Dari Paket Komplet hingga Sang Resonans

Mengenang Dua Tahun Henri Daros SVD

Avatar of Gerard Bibang
sang resonans,

Sependek pengenalan saya, P. Henri Daros SVD adalah satu dari sedikit imam biarawan Serikat Sabda Allah (SVD) yang (maaf) saya sebut ‘paket komplet’. Ibarat komputer, software dan hardware, amat pas, konek, korespon, nyambung, dan klik.

Komplet karena semuanya ada dalam satu orang. Intelektual, cerdas, iyah, seni musik (gitaris, jazz), bola kaki cantik, iyah, komponis, iyah, antara lain: lagu “Engkaulah Imam Abadi secara Melkisedek”, sebuah lagu khas yang dinyanyikan secara megah setiap hari Kamis Putih dulu di Kisol. Ini untuk menyebut satu dari lagu-lagu ciptaannya.

Selain itu, dia adalah dirigen andal, orator berbahasa Indonesia lancar dan sistematis. Oral dan tulisan sama indahnya, sama lancarnya. Sebagaimana sama fasihnya dia dalam English, Italia, Jerman, dan tentu Jepang.

Mungkin dia satu-satunya imam SVD (mohon dikoreksi kalau keliru) yang selama dua tahun studi di Roma menyabet dua gelar S2: komunikasi massa dan misiologi.

Berbicaranya selalu  terukur. Tenang dan tidak tergesa-gesa. Logis dan sangat tertata. Keterukuran serupa terlihat pada tulisan-tulisan dan postingannya di Facebook.

Dari sisi human? Sangat kentara. Sapaan personal selalu ada. Dia mengenal nama-nama muridnya di Kisol. Karena saya bukan muridnya maka saya selalu disapa dengan nama kakak saya John Kadis, muridnya. Barulah disapa nama saya, Gerard. Kadang disebutnya barengan, kadang susulan. Tapi konsisten, rutin dan selalu.

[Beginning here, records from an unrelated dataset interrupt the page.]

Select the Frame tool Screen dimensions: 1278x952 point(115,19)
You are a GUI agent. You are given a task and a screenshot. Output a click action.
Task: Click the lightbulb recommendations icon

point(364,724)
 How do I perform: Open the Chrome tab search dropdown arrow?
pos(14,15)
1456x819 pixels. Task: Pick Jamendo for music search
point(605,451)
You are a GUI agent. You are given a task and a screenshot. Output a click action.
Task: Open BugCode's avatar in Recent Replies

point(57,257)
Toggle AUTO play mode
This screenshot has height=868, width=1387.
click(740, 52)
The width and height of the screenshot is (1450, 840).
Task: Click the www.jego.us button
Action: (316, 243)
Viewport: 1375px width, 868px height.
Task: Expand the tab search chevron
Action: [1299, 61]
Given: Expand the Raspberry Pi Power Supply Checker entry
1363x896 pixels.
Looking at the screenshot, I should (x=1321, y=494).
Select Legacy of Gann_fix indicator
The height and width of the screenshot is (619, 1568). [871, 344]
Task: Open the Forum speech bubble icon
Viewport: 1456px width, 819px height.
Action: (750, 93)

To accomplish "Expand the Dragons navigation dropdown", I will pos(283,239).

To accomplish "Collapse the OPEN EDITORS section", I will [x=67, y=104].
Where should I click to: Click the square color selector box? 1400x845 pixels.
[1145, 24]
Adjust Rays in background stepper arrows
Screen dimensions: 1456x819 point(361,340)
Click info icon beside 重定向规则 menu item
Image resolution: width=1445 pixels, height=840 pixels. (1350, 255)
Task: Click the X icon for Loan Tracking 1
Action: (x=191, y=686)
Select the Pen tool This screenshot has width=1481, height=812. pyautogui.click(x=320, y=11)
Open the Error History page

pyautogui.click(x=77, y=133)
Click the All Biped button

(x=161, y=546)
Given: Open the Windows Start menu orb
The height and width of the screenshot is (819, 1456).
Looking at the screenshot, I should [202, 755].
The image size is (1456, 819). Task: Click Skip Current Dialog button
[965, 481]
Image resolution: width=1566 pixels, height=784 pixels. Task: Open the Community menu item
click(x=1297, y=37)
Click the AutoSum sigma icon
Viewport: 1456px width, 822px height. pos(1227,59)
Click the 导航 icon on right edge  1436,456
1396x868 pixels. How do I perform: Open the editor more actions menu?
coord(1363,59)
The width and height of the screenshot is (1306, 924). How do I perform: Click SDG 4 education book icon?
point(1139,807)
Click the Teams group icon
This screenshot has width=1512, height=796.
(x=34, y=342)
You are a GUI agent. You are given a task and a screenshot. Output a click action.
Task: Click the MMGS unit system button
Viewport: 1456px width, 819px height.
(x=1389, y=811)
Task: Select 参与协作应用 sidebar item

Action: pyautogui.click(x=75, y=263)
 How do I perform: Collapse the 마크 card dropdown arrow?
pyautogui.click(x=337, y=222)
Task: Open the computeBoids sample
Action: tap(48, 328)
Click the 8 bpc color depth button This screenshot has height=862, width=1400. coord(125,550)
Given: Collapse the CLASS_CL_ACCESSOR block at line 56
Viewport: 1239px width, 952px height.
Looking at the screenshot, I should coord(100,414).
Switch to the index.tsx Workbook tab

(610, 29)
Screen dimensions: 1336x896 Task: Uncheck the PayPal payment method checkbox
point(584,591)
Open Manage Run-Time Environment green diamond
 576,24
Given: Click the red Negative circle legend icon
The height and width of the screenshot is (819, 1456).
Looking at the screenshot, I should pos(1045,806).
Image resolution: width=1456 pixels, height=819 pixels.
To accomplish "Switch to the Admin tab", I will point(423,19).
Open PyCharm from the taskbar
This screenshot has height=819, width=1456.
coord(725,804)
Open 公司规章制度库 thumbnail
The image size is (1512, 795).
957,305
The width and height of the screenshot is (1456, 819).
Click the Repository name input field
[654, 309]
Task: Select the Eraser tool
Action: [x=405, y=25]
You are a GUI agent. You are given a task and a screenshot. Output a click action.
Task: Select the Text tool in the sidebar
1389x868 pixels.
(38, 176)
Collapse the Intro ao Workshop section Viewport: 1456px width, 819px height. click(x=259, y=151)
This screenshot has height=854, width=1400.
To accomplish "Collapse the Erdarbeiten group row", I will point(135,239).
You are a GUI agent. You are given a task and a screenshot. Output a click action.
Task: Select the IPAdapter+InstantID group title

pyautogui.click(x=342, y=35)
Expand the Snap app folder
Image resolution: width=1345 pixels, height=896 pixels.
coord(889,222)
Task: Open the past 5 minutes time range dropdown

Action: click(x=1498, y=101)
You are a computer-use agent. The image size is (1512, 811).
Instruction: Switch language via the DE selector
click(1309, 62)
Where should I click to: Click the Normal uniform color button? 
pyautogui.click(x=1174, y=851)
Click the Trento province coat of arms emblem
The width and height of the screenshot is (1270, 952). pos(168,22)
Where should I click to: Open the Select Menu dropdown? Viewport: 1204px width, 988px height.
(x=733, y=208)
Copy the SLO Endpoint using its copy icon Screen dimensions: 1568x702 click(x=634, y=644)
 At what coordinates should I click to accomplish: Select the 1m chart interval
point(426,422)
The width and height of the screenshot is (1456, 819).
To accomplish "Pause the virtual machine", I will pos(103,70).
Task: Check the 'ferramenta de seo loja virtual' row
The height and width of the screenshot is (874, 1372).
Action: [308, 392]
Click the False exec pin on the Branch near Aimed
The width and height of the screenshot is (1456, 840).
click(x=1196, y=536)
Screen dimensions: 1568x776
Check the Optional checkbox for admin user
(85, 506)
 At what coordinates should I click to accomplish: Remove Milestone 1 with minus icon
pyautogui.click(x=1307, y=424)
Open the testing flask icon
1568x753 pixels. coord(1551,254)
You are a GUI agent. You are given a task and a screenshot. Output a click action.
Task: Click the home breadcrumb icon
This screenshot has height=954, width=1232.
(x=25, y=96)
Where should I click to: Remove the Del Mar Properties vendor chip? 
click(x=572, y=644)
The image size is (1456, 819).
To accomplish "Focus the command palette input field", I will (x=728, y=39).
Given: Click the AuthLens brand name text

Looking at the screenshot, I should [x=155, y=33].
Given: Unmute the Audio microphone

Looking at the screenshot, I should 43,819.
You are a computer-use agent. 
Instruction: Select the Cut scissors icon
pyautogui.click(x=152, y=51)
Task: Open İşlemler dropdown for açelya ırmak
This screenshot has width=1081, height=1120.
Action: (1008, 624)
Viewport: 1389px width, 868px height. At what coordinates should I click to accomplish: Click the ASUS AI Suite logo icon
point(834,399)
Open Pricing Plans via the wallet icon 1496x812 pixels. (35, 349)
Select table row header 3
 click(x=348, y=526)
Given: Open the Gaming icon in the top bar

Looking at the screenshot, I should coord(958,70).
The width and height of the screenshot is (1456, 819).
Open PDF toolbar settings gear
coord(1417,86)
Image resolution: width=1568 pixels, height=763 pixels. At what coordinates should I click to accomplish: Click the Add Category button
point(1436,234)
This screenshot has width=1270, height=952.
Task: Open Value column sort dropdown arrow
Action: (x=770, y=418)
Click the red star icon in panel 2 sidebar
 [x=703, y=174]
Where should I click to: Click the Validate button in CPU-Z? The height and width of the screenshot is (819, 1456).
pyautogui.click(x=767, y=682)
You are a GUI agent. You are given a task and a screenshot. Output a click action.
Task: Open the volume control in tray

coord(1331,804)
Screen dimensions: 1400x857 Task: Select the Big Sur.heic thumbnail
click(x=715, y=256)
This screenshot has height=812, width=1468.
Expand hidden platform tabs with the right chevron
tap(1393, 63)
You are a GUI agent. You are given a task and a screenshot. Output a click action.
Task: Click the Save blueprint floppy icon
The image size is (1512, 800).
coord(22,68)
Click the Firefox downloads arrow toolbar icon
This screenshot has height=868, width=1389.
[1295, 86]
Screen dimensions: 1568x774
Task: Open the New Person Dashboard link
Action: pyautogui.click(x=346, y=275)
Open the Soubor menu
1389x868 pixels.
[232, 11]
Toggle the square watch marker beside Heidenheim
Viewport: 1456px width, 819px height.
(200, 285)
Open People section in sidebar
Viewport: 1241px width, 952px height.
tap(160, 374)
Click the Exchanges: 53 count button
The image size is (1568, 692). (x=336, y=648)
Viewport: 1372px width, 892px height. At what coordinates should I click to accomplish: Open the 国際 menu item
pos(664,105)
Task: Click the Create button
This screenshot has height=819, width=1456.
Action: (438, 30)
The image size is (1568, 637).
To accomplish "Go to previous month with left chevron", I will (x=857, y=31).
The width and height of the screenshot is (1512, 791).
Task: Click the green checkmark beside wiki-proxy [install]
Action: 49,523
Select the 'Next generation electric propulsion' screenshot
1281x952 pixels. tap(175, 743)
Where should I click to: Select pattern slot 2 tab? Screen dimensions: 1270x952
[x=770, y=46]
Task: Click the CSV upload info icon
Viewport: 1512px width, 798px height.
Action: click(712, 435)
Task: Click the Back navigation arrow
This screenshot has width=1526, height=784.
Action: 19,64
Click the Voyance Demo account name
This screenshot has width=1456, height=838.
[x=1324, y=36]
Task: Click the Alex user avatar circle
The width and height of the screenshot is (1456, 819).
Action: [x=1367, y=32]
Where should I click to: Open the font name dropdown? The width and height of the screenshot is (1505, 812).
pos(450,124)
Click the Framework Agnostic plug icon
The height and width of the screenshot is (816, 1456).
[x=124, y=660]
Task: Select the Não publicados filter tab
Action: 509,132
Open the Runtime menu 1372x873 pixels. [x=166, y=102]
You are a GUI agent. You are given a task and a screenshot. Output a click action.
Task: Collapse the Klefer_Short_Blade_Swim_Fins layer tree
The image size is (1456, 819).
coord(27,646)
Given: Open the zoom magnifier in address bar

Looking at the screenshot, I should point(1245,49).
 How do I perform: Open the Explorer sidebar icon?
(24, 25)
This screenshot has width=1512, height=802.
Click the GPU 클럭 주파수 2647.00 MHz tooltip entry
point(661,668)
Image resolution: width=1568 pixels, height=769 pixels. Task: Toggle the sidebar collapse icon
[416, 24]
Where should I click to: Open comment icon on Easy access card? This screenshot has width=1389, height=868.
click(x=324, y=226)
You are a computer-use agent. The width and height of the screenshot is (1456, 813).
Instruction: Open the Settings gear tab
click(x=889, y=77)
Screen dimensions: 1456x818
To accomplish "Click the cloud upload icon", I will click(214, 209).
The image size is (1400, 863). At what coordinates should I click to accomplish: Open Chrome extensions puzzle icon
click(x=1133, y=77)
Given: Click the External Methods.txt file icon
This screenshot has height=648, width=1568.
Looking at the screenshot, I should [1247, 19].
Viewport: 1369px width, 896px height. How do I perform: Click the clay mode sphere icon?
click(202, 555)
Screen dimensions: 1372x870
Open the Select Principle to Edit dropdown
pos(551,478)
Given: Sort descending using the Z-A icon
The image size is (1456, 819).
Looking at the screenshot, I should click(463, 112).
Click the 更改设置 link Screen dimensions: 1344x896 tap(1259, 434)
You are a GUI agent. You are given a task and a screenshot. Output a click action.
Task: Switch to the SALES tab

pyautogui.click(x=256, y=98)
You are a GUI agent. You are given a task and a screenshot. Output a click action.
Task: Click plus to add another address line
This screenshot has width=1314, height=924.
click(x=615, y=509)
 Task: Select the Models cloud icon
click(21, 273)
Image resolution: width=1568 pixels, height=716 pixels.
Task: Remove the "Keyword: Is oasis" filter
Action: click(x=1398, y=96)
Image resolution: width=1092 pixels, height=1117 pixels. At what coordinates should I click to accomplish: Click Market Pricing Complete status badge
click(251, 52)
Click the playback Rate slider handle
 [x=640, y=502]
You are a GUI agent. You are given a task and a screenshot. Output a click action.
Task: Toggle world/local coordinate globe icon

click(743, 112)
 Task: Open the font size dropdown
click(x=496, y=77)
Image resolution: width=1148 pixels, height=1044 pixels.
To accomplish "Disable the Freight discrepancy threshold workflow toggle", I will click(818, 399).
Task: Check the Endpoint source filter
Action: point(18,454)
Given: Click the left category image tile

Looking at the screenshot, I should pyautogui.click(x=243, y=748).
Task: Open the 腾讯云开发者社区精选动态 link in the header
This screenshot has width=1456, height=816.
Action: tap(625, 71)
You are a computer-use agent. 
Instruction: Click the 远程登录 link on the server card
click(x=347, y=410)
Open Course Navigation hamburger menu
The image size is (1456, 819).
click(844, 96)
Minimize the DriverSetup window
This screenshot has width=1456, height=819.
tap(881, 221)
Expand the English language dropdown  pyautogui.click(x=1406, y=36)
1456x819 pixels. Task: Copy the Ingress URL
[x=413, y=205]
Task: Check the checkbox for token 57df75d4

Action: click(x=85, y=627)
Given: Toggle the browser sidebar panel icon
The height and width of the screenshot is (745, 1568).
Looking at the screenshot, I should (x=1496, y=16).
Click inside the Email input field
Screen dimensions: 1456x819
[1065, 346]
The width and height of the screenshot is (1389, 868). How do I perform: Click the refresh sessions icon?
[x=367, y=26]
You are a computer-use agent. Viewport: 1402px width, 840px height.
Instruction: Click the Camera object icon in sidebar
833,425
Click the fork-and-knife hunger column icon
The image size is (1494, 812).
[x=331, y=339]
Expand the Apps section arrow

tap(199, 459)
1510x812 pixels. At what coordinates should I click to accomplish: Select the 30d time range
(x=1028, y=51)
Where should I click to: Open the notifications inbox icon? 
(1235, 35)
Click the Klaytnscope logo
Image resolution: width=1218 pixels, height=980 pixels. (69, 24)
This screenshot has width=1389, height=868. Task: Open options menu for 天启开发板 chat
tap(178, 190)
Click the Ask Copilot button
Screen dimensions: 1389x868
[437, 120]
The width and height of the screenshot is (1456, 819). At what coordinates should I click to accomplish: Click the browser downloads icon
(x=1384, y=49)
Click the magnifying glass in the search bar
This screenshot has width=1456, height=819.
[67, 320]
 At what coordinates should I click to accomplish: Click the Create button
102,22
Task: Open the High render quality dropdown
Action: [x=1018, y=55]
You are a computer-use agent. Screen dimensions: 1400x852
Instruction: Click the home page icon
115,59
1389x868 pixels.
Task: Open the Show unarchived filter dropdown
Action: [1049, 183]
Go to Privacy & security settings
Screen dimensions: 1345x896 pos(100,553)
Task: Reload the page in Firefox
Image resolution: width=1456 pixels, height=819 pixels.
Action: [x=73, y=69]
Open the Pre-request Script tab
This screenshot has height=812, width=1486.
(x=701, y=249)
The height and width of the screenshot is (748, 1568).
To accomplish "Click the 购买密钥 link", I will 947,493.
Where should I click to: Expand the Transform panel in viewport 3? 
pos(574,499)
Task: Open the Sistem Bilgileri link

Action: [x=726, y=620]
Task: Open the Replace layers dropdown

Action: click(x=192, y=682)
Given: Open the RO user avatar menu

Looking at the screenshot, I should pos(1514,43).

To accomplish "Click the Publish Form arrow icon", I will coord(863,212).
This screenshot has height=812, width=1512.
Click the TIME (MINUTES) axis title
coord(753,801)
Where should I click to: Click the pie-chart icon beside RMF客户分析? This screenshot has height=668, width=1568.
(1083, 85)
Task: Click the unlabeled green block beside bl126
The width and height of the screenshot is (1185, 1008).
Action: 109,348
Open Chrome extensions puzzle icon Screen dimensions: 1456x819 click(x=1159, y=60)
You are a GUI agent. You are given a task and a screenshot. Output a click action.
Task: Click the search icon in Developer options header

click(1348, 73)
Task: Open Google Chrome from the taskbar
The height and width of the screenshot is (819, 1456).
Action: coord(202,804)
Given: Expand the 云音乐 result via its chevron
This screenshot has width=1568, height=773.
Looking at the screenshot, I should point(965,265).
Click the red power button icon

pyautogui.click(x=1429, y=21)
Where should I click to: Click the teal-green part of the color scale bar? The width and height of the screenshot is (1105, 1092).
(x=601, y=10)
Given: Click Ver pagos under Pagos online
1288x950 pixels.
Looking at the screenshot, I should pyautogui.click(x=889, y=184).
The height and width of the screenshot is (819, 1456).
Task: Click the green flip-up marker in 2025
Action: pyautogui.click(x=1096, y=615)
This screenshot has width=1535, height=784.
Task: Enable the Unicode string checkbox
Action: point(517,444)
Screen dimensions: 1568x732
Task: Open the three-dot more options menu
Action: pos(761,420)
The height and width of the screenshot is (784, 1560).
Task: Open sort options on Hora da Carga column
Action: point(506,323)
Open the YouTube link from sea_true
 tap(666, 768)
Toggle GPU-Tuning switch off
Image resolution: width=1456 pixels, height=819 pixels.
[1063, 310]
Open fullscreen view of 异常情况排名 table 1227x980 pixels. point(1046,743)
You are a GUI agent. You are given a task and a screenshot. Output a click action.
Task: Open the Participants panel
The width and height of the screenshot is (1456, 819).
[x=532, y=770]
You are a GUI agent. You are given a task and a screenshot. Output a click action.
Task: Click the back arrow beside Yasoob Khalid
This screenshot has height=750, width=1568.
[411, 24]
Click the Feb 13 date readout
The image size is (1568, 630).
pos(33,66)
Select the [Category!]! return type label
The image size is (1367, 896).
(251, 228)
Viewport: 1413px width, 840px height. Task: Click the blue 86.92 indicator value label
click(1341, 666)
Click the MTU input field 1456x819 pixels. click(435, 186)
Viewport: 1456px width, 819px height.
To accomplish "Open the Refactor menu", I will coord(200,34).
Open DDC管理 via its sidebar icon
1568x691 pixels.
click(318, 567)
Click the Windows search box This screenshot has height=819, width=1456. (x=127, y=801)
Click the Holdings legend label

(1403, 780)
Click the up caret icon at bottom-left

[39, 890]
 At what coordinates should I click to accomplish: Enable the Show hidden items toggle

Saya berpikir, mungkin inilah cara Pater Henri ingin menyapa kami berdua sekaligus. Sebuah bentuk kasih sayang yang khas dan tak terlupakan.

Atau, dan ini refleksi saya kemudian dan belum pernah saya sampaikan kepadanya, dengan menyebut dua nama sekaligus atau susulan, Pater Henri dengan kebeningan jiwa dan cintanya, selalu melihat dalam diri saya tak pernah an sich. Tak pernah tunggal. Tapi selalu melihatnya sebagai pantulan dan gambar yang selalu terhubung dengan yang lain, dengan yang tak tampak. Artinya, sesosok orang atau benda tak pernah ada an sich dan untuk dirinya sendiri. Hanya selalu bermakna dalam korelasi.

Menurut saya,  tingkat perilaku seperti ini hanya bisa keluar dari beningnya cinta dan sanubari. Saya happy dengan sapaannya dan memang demikianlah kami berdua, adik kakak, satu adanya. Kesatuan itu selalu kembali disegarkan oleh setiap kali dia menyapa.

Aplaus

Ketika dia mewakili penerbit Nusa Indah Ende untuk pameran buku internasional dan bergengsi (Buchmesse) di Frankfurt tahun 1995 (atau 1996, lupa), saya datang dari Koeln untuk menemuinya.

Seperti diketahui, pameran buku Frankurt adalah perhelatan buku tahunan dan paling bergengsi sedunia. Selain Frankfurt ada juga Buchmesse Leipzig dan Duesseldorf tapi kelasnya masih di bawah Buchmesse Frankfurt.

Singkat kisah, saya ditugaskan oleh kantor saya Suara Jerman Deutsche Welle untuk meliput perhelatan internasional ini. Jadilah seperti pucuk dicinta ulam tiba.

Seminggu sebelumnya, Pater Henri mengirim faksimili dari Ende perihal kehadirannya di Frankfurt. Dia meminta saya sekiranya menyempatkan diri untuk datang ke Frankfurt agar bisa menjelaskan dalam versi Jerman presentasi yang akan dia bawakan di sana.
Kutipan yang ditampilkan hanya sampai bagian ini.